=== PASAJE DADO ===
Porque, en segundo lugar, es para identificarse con esta diferencia
que el nacionalismo cultural llama a sus sujetos prospectivos. En vez
de posar como anglos o ingleses bien formados, celebrar nuestras diferencias
aun cuando estén marcadas como signos de inferioridad. Transvalorar
los valores del colonizador, dejar de someterse a la cultura dominante
y sus mercancías, producir y consumir bienes nacionales auténticos.
Sobre todo, cultivar el sentimiento de una diferencia que unifica al
pueblo en contra del poder colonizador, porque en ese sentimiento de
diferencia sobrevive el espíritu de la nación. Es así
como el nacionalismo cultural busca reformar las estructuras afectivas
de los individuos, emancipando sus afectos de la dependencia y de la
inferioridad y guiándolos hacia una independencia fundada en
la integridad cultural. Debe hacerlo desplegando artefactos que sean
símbolos de la cultura nacional, partes que representen un todo
que en ocasiones aún no está constituido: baladas y corridos,
mitos, narraciones, poesía, música e indumentaria, murales.
===
» **EL PROBLEMA**: En el pasaje sobre el nacionalismo cultural, ¿qué sobrevive en el sentimiento de diferencia? Las entradas no guardan relación alguna con el pasaje.
=== SECCIÓN DE DATOS ===
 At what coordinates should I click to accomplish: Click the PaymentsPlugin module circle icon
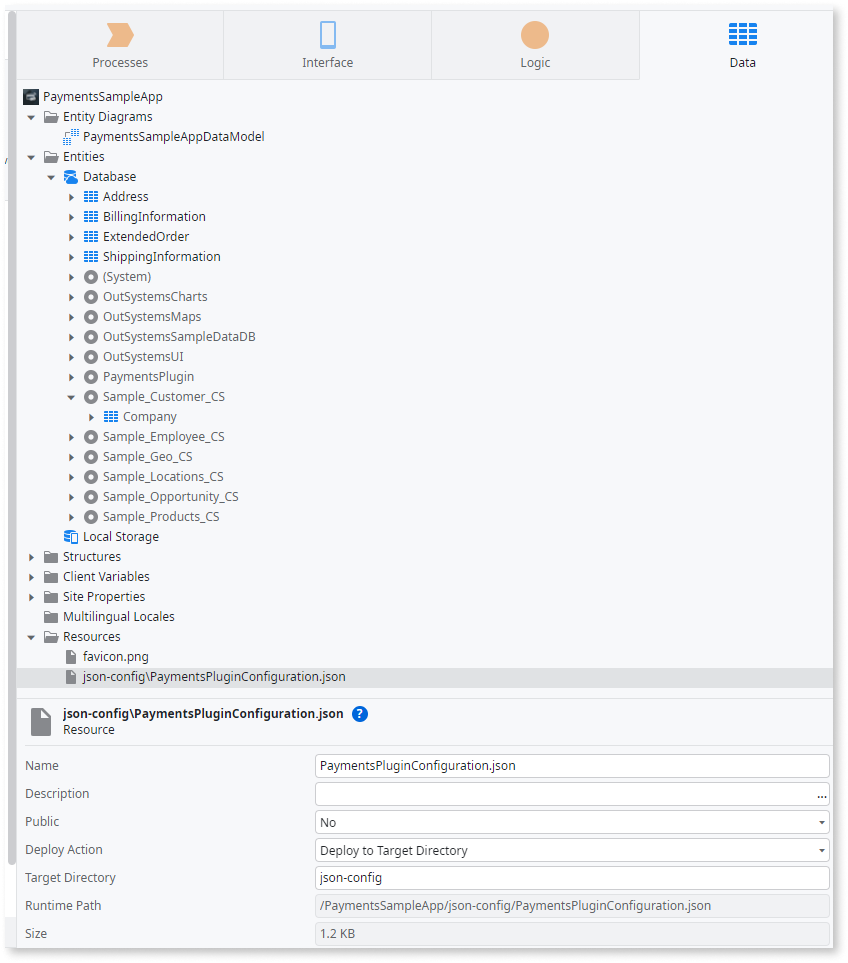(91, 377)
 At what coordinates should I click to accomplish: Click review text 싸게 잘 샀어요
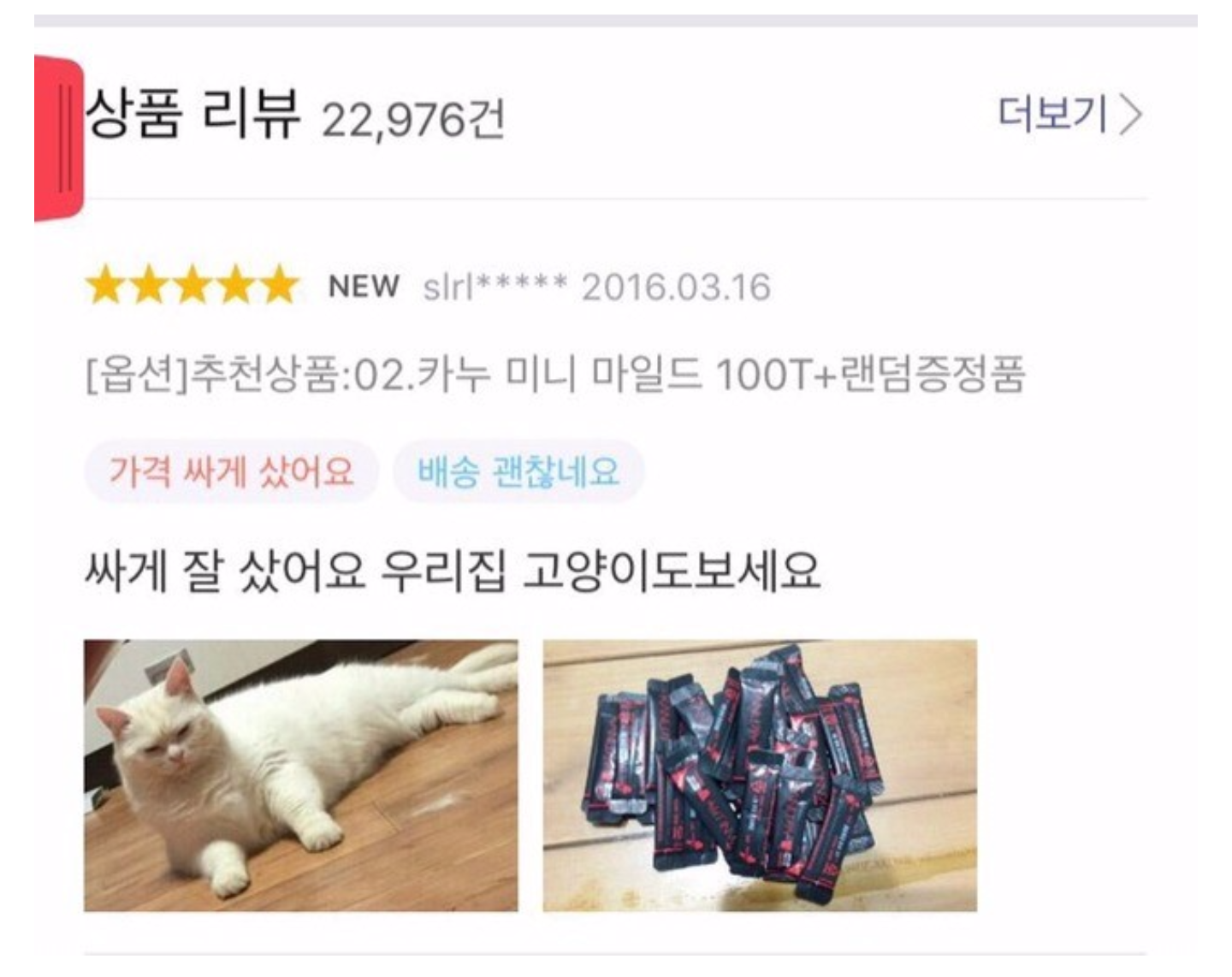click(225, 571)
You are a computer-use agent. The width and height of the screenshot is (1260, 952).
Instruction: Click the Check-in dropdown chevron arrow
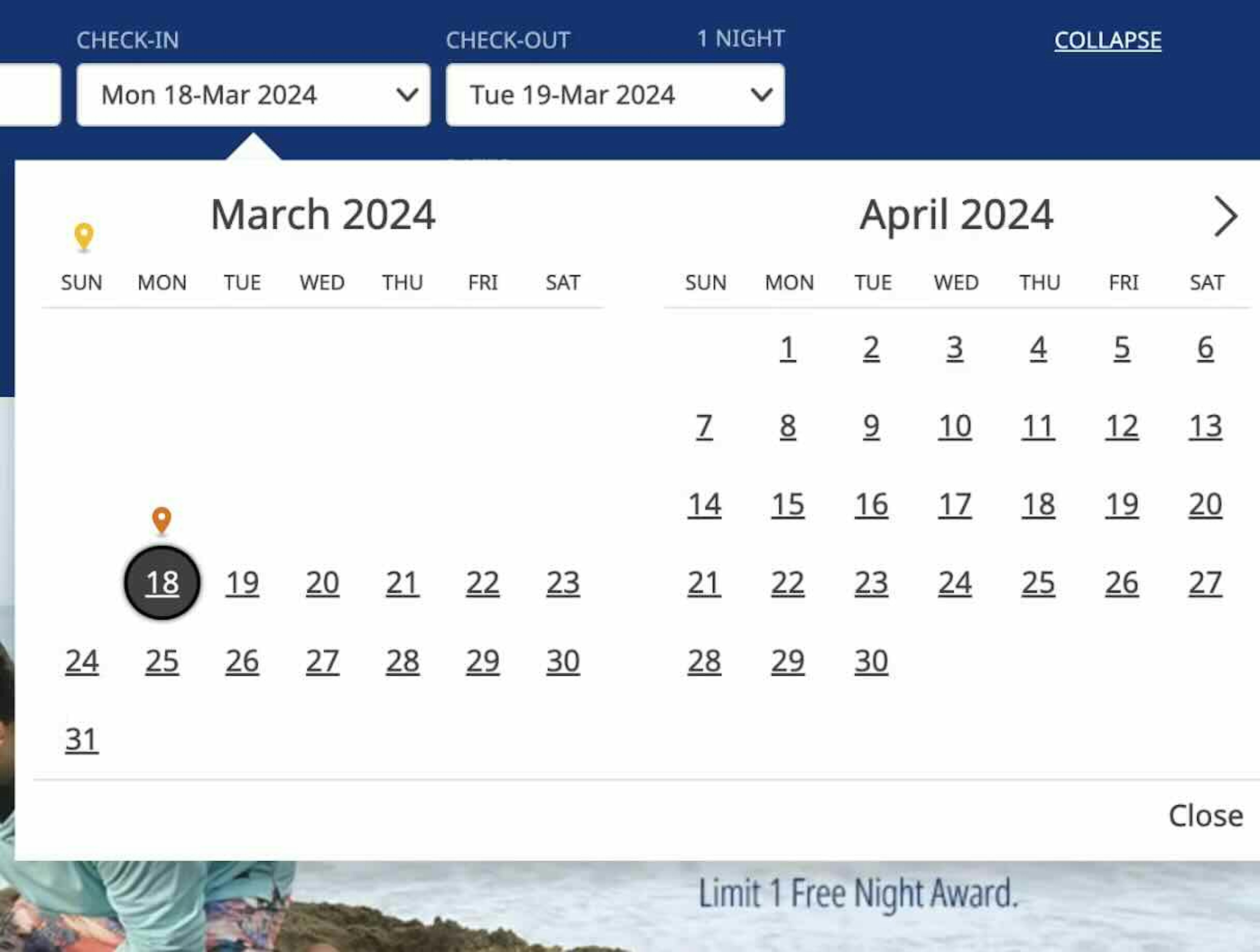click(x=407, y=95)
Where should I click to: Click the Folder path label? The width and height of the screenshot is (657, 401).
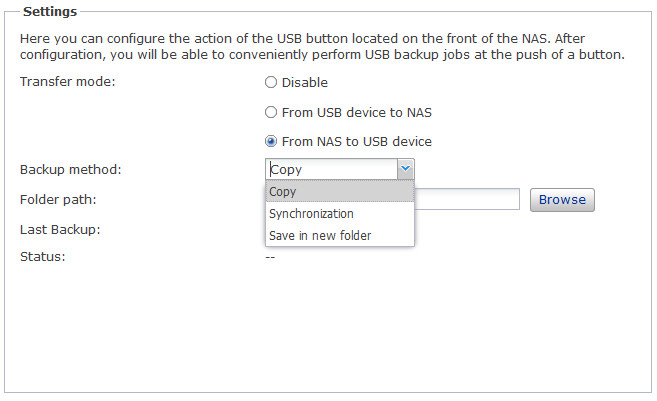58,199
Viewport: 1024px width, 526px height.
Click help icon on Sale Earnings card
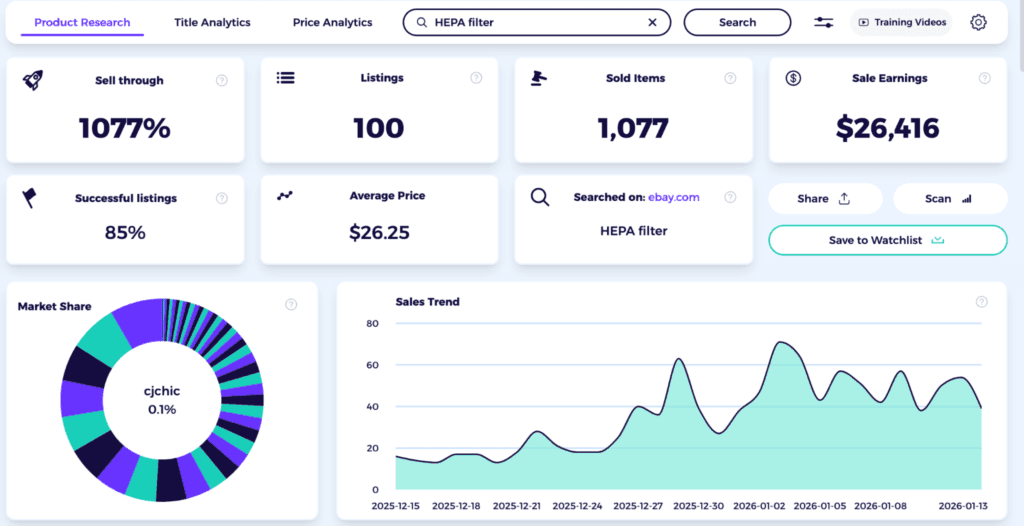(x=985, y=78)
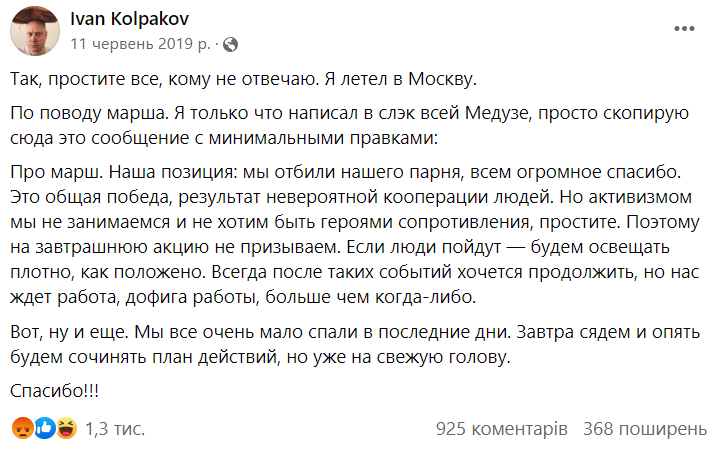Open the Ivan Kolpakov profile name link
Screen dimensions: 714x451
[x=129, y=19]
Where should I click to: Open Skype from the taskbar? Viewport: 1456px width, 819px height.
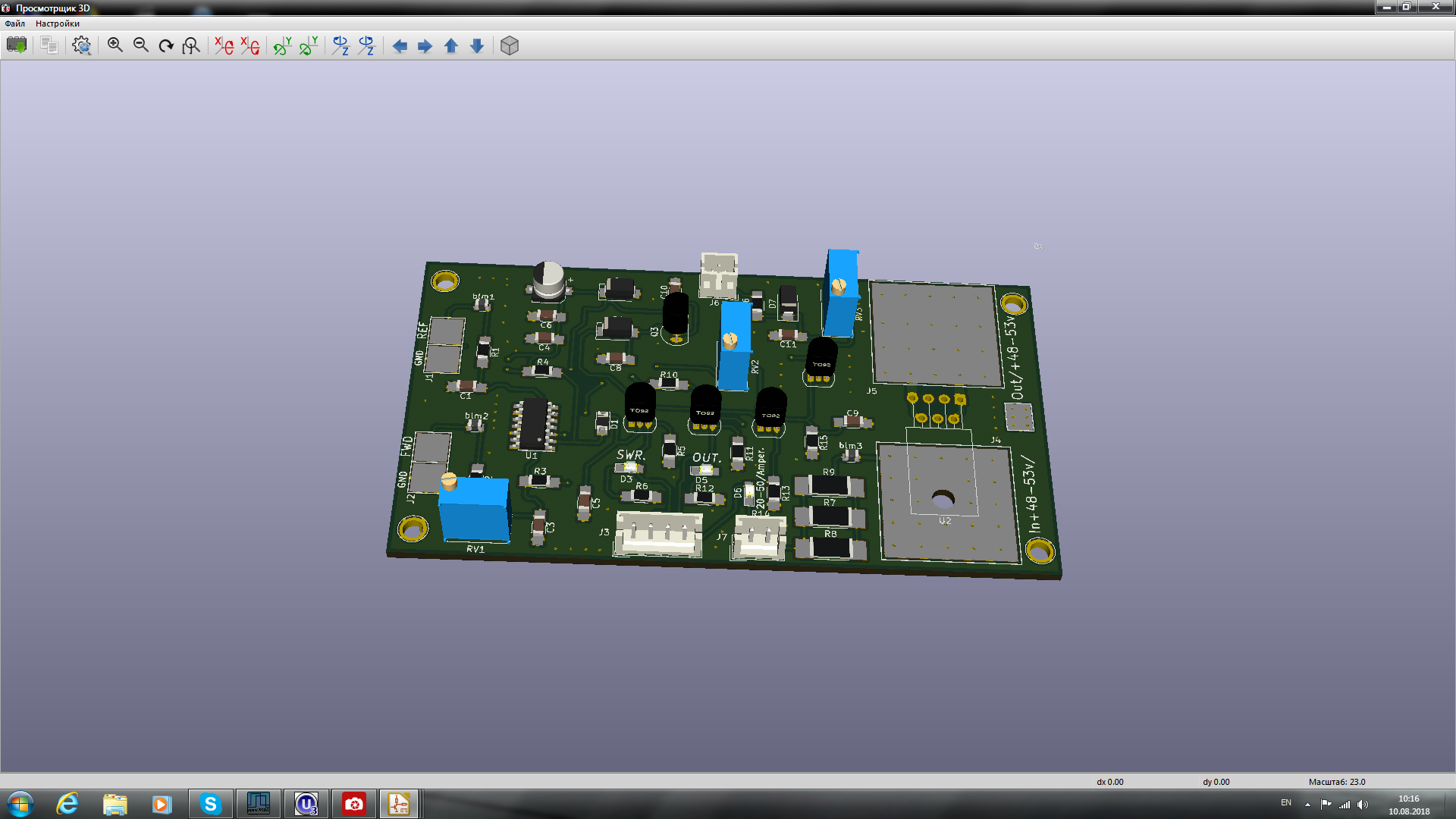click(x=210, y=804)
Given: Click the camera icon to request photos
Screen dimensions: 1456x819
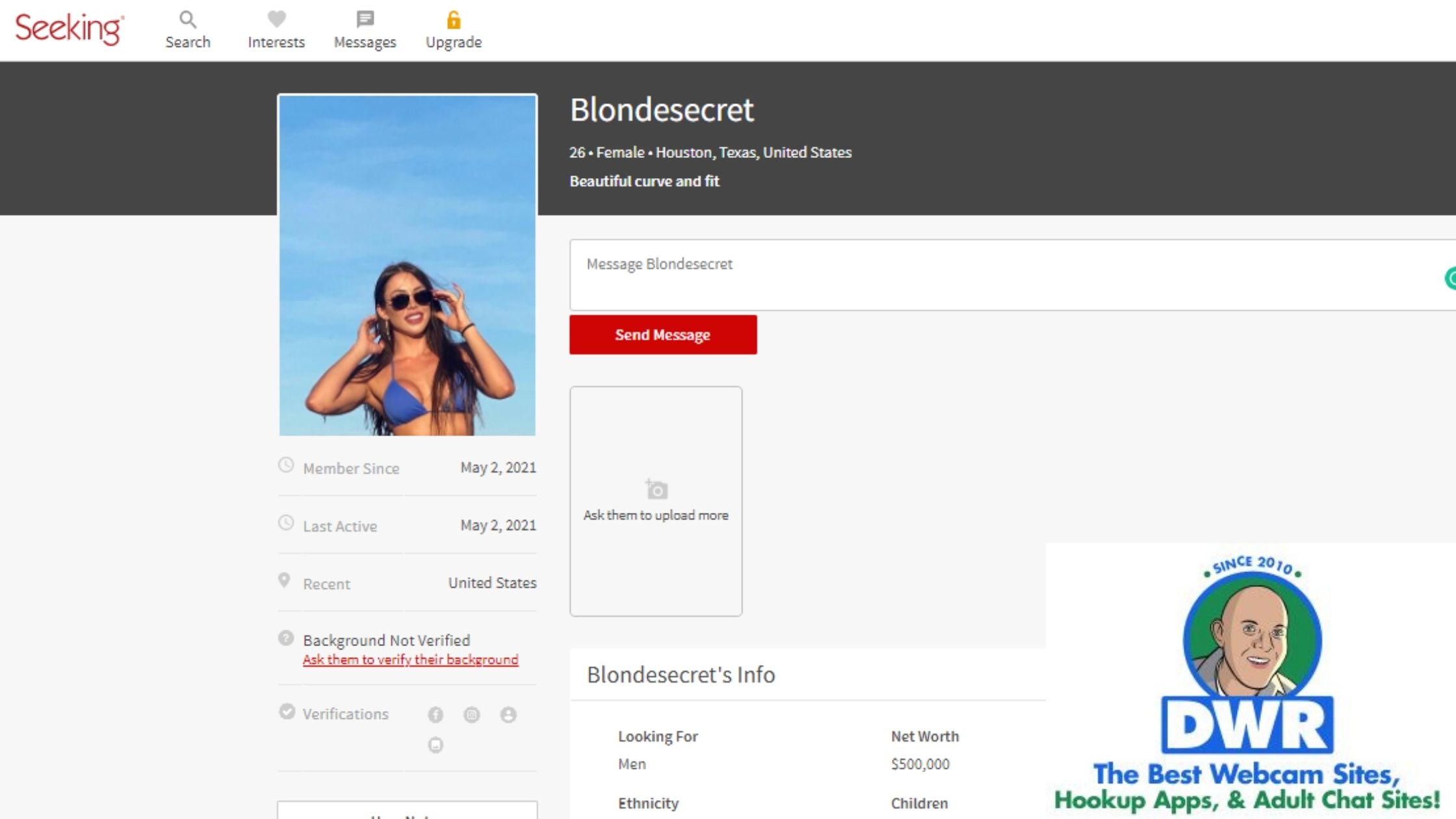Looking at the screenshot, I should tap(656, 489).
===
» **RESPUESTA ESCRITA**: El espíritu de la nación.